President of the District Congress Committee
- In office 1961–1966

Personal details
- Born: 14 January 1914 Khardiha Ghazipur, India
- Died: 13 February 1998 (aged 84) Ghazipur
- Party: Indian National Congress
- Profession: Educationist Politician Freedom Activist

= Brij Mangal Rai =

Brijmangal Rai was a freedom fighter who established several educational institution after the independence in district Ghazipur. Being an important political leader of ruling Congress party, it was very easy for him to garner political favour or to grab some powerful post in Uttar Pradesh government. However he opted for social services only, living a life of yogi, not accepting even the pension of freedom fighters.

==Early life==
Born in a Bhumihar farming family in village Khardiha of district Ghazipur of Uttar Pradesh, Brijmangal Rai was a very brilliant student. He passed 6th standard from Karimuddinpur Middle School in 1926 but did not complete his education due to his devotion to the motherland. He was influenced by Mahatma Gandhi, leaving school to become a freedom fighter. He rose to prominence very quickly in the Congress Sangathan and was nominated as a mandal secretary when aged 22. In this role he attracted attention of British government agencies, causing him to go underground for several years. He avoided arrest, despite many raids and tip-offs, and remained active. The police harassed his family and his house was sealed until after independence. The British government terminated the services of his younger brother Brijnath Rai, who was working as market inspector in those days.

==Freedom fighter==
In 1942 Quit India movement, Brijmangal Rai played an important role conducting organisational activities.

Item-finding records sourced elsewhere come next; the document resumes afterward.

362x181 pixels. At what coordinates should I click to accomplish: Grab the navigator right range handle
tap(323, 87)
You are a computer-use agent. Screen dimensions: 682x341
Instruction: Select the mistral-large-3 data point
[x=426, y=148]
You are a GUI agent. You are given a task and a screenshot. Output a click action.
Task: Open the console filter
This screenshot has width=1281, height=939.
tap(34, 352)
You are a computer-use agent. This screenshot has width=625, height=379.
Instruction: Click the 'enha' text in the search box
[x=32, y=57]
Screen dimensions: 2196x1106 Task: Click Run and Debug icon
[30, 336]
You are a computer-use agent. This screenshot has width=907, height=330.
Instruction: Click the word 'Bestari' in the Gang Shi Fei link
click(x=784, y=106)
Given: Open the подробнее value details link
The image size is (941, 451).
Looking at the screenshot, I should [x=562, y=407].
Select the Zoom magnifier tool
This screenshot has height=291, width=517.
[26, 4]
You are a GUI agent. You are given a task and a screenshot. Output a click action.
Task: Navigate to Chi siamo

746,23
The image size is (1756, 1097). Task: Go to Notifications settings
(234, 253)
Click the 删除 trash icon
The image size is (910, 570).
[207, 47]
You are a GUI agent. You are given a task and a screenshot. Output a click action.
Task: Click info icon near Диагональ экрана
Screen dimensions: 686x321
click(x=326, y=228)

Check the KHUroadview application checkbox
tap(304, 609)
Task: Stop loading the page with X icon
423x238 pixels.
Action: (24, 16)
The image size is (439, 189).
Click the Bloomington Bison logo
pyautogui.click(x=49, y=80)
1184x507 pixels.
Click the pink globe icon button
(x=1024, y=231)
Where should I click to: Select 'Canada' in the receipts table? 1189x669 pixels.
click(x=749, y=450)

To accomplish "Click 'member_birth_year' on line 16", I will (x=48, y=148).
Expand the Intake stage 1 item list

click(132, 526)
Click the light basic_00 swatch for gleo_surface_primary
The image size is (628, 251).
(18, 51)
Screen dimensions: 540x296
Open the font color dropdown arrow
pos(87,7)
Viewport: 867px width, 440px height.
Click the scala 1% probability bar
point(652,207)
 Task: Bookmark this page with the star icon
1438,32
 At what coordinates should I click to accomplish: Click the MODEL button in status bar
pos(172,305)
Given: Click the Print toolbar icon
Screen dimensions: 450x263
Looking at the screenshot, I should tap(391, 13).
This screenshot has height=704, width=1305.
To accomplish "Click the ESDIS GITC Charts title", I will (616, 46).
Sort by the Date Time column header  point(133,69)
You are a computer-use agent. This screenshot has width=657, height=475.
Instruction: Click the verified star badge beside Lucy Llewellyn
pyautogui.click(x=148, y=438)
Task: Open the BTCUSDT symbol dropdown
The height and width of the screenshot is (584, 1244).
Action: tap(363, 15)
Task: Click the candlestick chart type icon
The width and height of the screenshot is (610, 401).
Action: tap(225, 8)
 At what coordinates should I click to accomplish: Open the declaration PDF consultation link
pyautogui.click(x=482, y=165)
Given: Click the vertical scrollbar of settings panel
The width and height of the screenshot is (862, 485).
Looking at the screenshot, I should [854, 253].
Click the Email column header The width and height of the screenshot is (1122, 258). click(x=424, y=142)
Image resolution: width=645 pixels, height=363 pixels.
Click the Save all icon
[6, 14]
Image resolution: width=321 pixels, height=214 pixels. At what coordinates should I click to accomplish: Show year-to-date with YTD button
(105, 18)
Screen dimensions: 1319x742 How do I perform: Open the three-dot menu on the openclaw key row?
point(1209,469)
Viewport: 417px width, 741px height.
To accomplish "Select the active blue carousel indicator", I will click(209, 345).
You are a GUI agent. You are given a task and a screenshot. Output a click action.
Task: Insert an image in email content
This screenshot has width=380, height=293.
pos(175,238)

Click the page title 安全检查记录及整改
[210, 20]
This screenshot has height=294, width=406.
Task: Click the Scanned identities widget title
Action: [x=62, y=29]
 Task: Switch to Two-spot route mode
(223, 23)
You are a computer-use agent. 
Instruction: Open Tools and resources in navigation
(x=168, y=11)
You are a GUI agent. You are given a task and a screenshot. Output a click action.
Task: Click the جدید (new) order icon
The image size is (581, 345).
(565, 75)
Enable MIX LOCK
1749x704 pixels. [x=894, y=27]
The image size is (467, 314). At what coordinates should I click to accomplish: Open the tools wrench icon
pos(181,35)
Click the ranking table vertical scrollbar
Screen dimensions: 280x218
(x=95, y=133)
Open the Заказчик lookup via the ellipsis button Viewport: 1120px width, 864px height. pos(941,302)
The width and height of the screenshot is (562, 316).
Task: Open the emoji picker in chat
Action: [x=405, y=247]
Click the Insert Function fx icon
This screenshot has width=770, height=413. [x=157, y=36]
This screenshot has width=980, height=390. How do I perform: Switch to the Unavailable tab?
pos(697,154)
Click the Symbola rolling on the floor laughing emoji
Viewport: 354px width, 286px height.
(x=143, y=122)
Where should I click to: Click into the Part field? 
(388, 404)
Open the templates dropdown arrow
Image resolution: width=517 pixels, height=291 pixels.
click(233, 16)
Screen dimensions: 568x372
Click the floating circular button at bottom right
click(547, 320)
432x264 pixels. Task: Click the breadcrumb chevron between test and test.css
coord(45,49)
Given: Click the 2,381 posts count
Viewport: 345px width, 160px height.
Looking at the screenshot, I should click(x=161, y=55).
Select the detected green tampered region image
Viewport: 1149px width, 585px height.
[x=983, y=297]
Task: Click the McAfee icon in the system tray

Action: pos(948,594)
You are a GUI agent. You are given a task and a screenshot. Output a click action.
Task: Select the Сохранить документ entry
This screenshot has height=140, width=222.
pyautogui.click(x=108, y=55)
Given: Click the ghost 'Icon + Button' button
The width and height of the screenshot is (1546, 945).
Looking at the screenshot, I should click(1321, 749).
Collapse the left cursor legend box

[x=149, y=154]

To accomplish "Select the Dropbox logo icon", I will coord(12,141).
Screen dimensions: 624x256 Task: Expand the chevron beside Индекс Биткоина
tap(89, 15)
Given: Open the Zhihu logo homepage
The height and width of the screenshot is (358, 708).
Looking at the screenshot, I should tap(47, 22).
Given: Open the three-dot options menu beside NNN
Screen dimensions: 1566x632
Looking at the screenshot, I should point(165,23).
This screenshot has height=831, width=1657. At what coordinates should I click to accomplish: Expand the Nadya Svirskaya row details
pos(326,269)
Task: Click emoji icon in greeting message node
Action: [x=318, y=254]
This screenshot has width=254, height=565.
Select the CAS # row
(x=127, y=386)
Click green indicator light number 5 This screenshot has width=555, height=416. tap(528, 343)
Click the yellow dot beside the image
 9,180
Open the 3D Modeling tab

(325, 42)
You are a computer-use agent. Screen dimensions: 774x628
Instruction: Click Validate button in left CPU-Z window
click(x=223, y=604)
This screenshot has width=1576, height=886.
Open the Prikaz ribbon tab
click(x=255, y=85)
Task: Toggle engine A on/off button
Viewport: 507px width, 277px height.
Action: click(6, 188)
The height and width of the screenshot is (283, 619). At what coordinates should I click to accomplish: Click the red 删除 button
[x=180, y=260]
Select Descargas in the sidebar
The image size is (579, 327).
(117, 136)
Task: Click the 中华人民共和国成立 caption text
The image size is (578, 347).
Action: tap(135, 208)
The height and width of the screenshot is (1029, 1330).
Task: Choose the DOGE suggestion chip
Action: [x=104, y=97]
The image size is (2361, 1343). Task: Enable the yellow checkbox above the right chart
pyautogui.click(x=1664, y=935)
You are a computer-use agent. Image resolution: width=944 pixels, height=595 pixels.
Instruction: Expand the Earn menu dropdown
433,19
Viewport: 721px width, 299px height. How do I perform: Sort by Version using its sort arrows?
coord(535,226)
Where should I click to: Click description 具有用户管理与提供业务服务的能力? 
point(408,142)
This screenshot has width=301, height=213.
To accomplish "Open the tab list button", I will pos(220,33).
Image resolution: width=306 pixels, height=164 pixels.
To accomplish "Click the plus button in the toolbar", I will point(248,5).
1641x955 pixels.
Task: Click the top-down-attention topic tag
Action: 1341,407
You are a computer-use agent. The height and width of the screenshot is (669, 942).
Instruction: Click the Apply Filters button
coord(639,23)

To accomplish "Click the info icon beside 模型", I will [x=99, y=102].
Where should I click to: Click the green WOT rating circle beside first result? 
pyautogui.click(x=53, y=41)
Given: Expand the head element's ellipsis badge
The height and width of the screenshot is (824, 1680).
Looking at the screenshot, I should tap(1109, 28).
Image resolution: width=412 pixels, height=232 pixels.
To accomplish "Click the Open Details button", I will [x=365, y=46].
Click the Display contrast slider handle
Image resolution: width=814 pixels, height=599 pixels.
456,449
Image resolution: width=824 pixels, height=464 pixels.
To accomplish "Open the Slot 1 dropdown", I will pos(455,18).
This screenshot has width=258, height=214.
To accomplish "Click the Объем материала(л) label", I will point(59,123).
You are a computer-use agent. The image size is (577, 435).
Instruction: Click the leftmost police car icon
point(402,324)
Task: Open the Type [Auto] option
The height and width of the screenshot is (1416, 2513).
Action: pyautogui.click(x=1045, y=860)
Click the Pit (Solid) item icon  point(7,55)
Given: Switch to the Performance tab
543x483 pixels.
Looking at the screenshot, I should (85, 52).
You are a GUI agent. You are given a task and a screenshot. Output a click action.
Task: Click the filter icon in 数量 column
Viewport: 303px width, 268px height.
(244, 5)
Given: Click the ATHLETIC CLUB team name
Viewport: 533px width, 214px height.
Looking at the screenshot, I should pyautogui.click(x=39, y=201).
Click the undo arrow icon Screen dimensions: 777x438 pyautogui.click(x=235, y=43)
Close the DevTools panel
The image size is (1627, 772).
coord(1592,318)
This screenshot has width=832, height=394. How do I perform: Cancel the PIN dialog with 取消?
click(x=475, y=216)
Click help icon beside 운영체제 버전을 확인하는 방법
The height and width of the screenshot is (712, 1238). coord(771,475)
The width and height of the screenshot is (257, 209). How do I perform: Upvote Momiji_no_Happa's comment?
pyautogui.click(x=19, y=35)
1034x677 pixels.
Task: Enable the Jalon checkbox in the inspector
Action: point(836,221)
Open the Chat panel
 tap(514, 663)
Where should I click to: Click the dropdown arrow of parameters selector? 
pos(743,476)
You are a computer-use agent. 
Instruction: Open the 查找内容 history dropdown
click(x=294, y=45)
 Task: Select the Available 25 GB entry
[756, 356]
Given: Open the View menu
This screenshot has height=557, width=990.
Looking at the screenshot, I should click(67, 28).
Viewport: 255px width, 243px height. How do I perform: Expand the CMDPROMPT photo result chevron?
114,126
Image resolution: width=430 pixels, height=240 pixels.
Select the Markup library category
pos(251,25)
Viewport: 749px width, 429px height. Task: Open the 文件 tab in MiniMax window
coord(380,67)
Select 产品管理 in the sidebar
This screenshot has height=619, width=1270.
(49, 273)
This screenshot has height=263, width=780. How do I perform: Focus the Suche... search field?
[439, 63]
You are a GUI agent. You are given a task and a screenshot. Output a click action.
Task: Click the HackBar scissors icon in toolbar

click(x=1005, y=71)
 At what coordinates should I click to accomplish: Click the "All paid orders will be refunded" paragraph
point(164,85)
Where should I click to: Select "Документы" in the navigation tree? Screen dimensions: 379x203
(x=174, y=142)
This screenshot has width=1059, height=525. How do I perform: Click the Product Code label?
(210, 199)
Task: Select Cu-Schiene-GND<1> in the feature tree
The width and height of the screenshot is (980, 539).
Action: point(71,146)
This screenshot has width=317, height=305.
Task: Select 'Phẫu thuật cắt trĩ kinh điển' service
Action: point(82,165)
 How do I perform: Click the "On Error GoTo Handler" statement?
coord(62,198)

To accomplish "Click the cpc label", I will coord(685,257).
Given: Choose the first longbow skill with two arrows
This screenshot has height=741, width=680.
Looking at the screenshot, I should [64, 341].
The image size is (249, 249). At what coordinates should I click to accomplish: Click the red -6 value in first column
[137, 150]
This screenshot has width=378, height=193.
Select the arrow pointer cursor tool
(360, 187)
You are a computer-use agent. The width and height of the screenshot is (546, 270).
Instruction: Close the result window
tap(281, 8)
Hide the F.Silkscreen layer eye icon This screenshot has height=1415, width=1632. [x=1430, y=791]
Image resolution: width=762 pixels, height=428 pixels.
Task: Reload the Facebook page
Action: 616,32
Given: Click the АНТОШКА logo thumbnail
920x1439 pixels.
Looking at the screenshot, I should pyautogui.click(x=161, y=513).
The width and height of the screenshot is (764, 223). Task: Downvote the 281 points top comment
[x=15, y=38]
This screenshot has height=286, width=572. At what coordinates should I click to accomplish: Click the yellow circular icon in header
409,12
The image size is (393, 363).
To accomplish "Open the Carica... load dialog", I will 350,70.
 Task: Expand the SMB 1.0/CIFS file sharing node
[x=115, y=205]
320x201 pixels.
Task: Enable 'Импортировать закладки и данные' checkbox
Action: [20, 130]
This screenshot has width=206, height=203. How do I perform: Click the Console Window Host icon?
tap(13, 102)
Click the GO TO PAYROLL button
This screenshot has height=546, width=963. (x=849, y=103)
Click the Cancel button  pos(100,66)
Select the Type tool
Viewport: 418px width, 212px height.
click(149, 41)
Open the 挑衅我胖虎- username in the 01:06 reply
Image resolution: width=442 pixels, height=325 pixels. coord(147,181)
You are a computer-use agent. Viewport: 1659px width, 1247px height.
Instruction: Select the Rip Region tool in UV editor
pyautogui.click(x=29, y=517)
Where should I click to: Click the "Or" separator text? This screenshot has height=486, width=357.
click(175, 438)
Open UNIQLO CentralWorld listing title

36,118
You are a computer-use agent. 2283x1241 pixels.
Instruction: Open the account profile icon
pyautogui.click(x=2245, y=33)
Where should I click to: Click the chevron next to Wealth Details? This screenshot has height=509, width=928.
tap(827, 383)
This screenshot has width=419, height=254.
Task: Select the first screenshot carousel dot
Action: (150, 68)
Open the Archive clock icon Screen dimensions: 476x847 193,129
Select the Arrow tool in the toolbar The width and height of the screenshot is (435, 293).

He was served an arrest warrant within a week of spearheading the movement. But he got underground and was not arrested until four years. As a result, the entire property of his family was attached. In the year 1946 he was arrested but British Government was packing its bags from India. All the independence activists were being released, therefore all the charges were withdrawn against Brijmangal Rai and subsequently he was released.

==Educationist==

Brij Mangal Rai established Shri Sarvoday Inter College in Khardiha village in the year of 1952. He made Khardiha an educational center by establishing BTC training center and a Degree College. Due to his pioneering task thousand of rural youth got the opportunity for better education. Many of these student achieved greater heights in their professional career. It was Brijmangal Rai who identified the talented Hindi writer Veveki Rai and appointed him as a teacher in his newly founded secondary school. He was also instrumental in establishing Swami Sahajanand Post Graduate College in Ghazipur. He was treasurer of the management committee of the College.

==Achievements==
Although he never contested any assembly or Lok Sabha election but he ensured victory of congress candidate from his assembly constituency five continuous terms. Babu Vijay Shankar Singh (MLA) and Mantri Ji had excellent bonding and trust on each other. He served as member of Pradesh Congress Committee but he didn't ask for any political favour. He had close rapport with Sucheta Kriplani (Ex. Chief Minister of Uttar Pradesh) and Chandra Bhanu Gupta (also an Ex. CM of Uttar Pradesh). On his invitation Sucheta Kriplani visited his native place Khardiha and inaugurated Mahila Praudh Sikhsa Kendra along with BTC training center. Babu Brij Mangal Rai devoted his entire life for the betterment of rural people of Ghazipur district. That is why he is remembered as 'Malviya Ji' of Ghazipur.

==Death and legacy==
Brij Mangal rai was a devotee of Bhagwan Shiv. His lived a life of disciplined yogi. As a true Gandhian his attire was khadi dhoti only. Instead of dhoti he hardly wore any cloth in upper part of his body. Although being a political person he lived an unblemished or spotless life of 84 years. Due to disciplined life he never experienced health problem till the very old age.